READING TEXT ::
━━━━━━━━━━━━━━━━━━━━━━━━━━━━━━
# Rate Exterior Paint



## twinoaks (Nov 18, 2009)

Live in N. Texas. Which is the best exterior paint on the market?


----------



## rselectric1 (Sep 20, 2009)

Welcome to CT

Do yourself a favor and do an introduction in the introductions thread telling a short story about what you do, how long, etc.

Then fill out your profile more thoroughly:thumbsup:


----------



## CookeCarpentry (Feb 26, 2009)

Ron - you have been all over this lately....you are like a pseudo-moderator - you get to make suggestions but without all the authority and power the true mods have.

:w00t:


----------



## rselectric1 (Sep 20, 2009)

CookeCarpentry said:


> Ron - you have been all over this lately....you are like a pseudo-moderator - you get to make suggestions but without all the authority and power the true mods have.
> 
> :w00t:


Mark,
Yeah I know. Like you don't do it too! 

At least I am polite:laughing:. (mostly)

It's something to do between reading useful posts.


----------



## CookeCarpentry (Feb 26, 2009)

rselectric1 said:


> Mark,
> Yeah I know. Like you don't do it too!
> 
> At least I am polite:laughing:. (mostly)
> ...


Where would they be???? :w00t:


----------



## rselectric1 (Sep 20, 2009)

CookeCarpentry said:


> Where would they be???? :w00t:


I haven't written most of them yet:laughing:


----------



## Workaholic (Feb 3, 2007)

rselectric1 said:


> I haven't written most of them yet:laughing:


 Good one.


----------



## nEighter (Nov 24, 2008)

I smell.. I smell... HOMEOWNER!!!!!!!


----------



## macatawacab (Jan 1, 2009)

so even if he is a HO would you want to stick him with Behr or send him to the best rated paint store, Walmart

SW gets my vote


----------



## RadRemod (Oct 29, 2009)

Twin Oaks don't listen to these jerks! They are all paid by Sherwin williams to promote their over priced paints. My favorite paint is Behr. Its reasonably priced, goes on smooth and covers in one coat!

Good luck!!
━━━━━━━━━━━━━━━━━━━━━━━━━━━━━━
(Target pointing data)
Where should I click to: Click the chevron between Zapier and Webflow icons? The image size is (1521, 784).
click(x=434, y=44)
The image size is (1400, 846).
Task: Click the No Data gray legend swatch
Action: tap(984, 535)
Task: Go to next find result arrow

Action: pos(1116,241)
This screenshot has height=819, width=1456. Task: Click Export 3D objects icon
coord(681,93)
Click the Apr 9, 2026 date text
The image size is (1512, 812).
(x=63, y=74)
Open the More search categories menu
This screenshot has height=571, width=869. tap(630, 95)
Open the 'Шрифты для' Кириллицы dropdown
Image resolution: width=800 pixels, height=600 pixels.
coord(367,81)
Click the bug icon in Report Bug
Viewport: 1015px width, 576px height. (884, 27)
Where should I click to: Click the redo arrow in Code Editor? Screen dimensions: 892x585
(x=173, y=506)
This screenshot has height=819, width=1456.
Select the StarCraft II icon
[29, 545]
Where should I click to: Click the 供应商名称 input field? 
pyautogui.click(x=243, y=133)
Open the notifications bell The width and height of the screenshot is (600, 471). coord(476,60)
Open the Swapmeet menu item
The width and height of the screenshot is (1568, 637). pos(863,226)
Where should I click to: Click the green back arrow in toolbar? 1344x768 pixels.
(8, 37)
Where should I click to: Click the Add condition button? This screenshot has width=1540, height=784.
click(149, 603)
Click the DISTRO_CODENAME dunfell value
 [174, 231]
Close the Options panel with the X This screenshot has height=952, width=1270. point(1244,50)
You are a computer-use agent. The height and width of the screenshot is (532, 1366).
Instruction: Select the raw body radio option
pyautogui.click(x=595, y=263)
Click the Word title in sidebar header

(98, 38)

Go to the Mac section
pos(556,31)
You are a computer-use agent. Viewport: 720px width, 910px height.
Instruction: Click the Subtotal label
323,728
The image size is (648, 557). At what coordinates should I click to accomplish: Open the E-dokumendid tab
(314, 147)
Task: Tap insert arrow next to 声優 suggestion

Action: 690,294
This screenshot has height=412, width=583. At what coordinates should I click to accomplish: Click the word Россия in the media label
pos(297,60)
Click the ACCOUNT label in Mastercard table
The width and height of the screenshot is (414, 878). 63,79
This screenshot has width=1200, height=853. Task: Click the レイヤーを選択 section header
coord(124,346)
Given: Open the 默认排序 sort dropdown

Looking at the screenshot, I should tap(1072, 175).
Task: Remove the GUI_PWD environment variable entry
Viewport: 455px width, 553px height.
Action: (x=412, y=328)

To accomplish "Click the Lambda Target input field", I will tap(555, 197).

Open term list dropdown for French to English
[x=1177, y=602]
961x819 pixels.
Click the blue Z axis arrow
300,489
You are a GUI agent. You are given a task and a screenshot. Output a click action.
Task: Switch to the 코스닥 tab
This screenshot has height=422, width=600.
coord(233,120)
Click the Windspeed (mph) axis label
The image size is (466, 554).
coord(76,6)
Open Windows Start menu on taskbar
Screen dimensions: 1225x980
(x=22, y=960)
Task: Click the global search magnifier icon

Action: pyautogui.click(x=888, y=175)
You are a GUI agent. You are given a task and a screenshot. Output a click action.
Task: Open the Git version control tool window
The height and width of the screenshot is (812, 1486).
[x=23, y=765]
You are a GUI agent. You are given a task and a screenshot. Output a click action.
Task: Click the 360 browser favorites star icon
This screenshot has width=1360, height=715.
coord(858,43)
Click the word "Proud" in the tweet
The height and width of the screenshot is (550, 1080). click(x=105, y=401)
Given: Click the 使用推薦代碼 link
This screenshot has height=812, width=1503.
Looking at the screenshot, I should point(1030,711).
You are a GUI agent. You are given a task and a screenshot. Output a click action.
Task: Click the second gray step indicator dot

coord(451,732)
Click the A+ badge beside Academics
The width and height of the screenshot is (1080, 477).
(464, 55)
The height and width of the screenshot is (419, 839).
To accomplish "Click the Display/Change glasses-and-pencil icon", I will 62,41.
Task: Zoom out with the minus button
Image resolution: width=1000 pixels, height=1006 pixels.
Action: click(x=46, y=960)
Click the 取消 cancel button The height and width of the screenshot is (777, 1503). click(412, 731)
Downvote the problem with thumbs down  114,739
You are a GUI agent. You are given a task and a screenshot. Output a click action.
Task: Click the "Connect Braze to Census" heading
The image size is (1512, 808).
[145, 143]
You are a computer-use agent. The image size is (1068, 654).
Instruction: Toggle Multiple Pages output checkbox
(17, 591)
━━━━━━━━━━━━━━━━━━━━━━━━━━━━━━
TASK INSTRUCTIONS :: Reproduce the entire exterior paint forum thread above word for word.

TASK ANSWER ::
# Rate Exterior Paint



## twinoaks (Nov 18, 2009)

Live in N. Texas. Which is the best exterior paint on the market?


----------



## rselectric1 (Sep 20, 2009)

Welcome to CT

Do yourself a favor and do an introduction in the introductions thread telling a short story about what you do, how long, etc.

Then fill out your profile more thoroughly:thumbsup:


----------



## CookeCarpentry (Feb 26, 2009)

Ron - you have been all over this lately....you are like a pseudo-moderator - you get to make suggestions but without all the authority and power the true mods have.

:w00t:


----------



## rselectric1 (Sep 20, 2009)

CookeCarpentry said:


> Ron - you have been all over this lately....you are like a pseudo-moderator - you get to make suggestions but without all the authority and power the true mods have.
> 
> :w00t:


Mark,
Yeah I know. Like you don't do it too! 

At least I am polite:laughing:. (mostly)

It's something to do between reading useful posts.


----------



## CookeCarpentry (Feb 26, 2009)

rselectric1 said:


> Mark,
> Yeah I know. Like you don't do it too!
> 
> At least I am polite:laughing:. (mostly)
> ...


Where would they be???? :w00t:


----------



## rselectric1 (Sep 20, 2009)

CookeCarpentry said:


> Where would they be???? :w00t:


I haven't written most of them yet:laughing:


----------



## Workaholic (Feb 3, 2007)

rselectric1 said:


> I haven't written most of them yet:laughing:


 Good one.


----------



## nEighter (Nov 24, 2008)

I smell.. I smell... HOMEOWNER!!!!!!!


----------



## macatawacab (Jan 1, 2009)

so even if he is a HO would you want to stick him with Behr or send him to the best rated paint store, Walmart

SW gets my vote


----------



## RadRemod (Oct 29, 2009)

Twin Oaks don't listen to these jerks! They are all paid by Sherwin williams to promote their over priced paints. My favorite paint is Behr. Its reasonably priced, goes on smooth and covers in one coat!

Good luck!!